COMPITO ASSEGNATO:
Prosegui il brano sull'ipotesi di un "ticket" Draghi-Von der Leyen per la governance Ue, ripartendo subito dopo la sua ultima frase.
---------- BRANO DEL DOCUMENTO ----------
Vi possono essere pochi dubbi sulla “scelta occidentale” comune alle due posizioni, che vanno quindi a pre-comporre una sorta di “ticket” come cardine per la nuova governance Ue. Con una forte connotazione “istituzionale”: andando quindi a prefigurare la proposta al nuovo euro-parlamento di una “grande coalizione” composta da tutte le forze disponibili ad appoggiare “Mario & Ursula” su un programma “di salute europea”.

Nel merito, è già possibile individuare alcune macro-opzioni (ne ha in parte accennato Francesco Giavazzi sul Corriere della Sera di ieri). Quella principale appare l’uso della spesa militare nel perseguimento di tre obiettivi: quello geopolitico (rinsaldare i legami – non solo militari – fra Usa ed Europa a 80 anni dalla fine della Seconda guerra mondiale); quello economico (rilanciare il drive keynesiano fra Depressione, New Deal e investimenti bellici che ha già funzionato negli Usa negli anni 40 del secolo scorso e nell’Europa del piano Marshall post-bellico); e quello scientifico-tecnologico. Su quest’ultima dinamica la nuova “amministrazione Draghi-Von der Leyen” farebbe leva per recuperare le strategie di transizione eco-energetica e digitale su cui l’Ue aveva già impostato la strategia NextGeneration, poi rifusa nel Recovery Plan, declinato in 27 Pnrr nazionali.



È tuttavia un quadro in cui le politiche di contrasto al cambiamento climatico appaiono in via di impegnativa rimodulazione. Da un lato il rischio climatico è reale e la necessità di cambiare l’economia è condivisa in linea di principio da una parte maggioritaria dell’elettorato continentale. In parallelo, un ridimensionamento troppo drastico delle politiche pubbliche nella transizione ecologica può distruggere il valore delle ingenti risorse private già investite nel green. È pur vero, d’altro canto, che gli ultimi voti nazionali (anzitutto quello olandese) e le forti turbolenze registrate in Francia e Germania, fra “gilet gialli” e marce dei trattori, segnalano un pericolo elevato di contraccolpi politici non marginali, in caso di insistenza su di una transizione verde tecnocratico-ideologica.
---------- DATI GREZZI ----------
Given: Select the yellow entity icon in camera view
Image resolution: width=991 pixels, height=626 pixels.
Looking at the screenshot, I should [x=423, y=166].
----------
SPAZIO RISPOSTA:
A proposito di mercati: in una Ue che difficilmente potrà abbandonare in modo rapido il rigorismo finanziario dei Trattati di Maastricht (appena ripristinato), il finanziamento delle nuove public policies non potrà essere quello classico, incentrato sulla spesa pubblica. Di qui il ritorno forte – stavolta con buone chance di successo – dell’ipotesi di debito comune europeo: non più tabù dopo la svolta del Recovery anti-Covid; ma non ancora realizzato in via strutturale con una larga offerta di euro-bond. Cioè con la riproposta sostanziale di grandi “prestiti di guerra” europei per intercettare risparmi e capitali privati del continente.

Questi ultimi sono però ormai da tempo intermediati dai mercati globalizzati. Non ha quindi sorpreso che l’apertura al riarmo europeo da parte di von der Leyen (ex ministro della Difesa a Berlino) sia giunta attraverso il quotidiano della City, sullo sfondo più ampio e profondo di un quasi irrinunciabile riavvicinamento fra Regno Unito e Ue a otto anni da Brexit, nell’orizzonte di una Grande Nato.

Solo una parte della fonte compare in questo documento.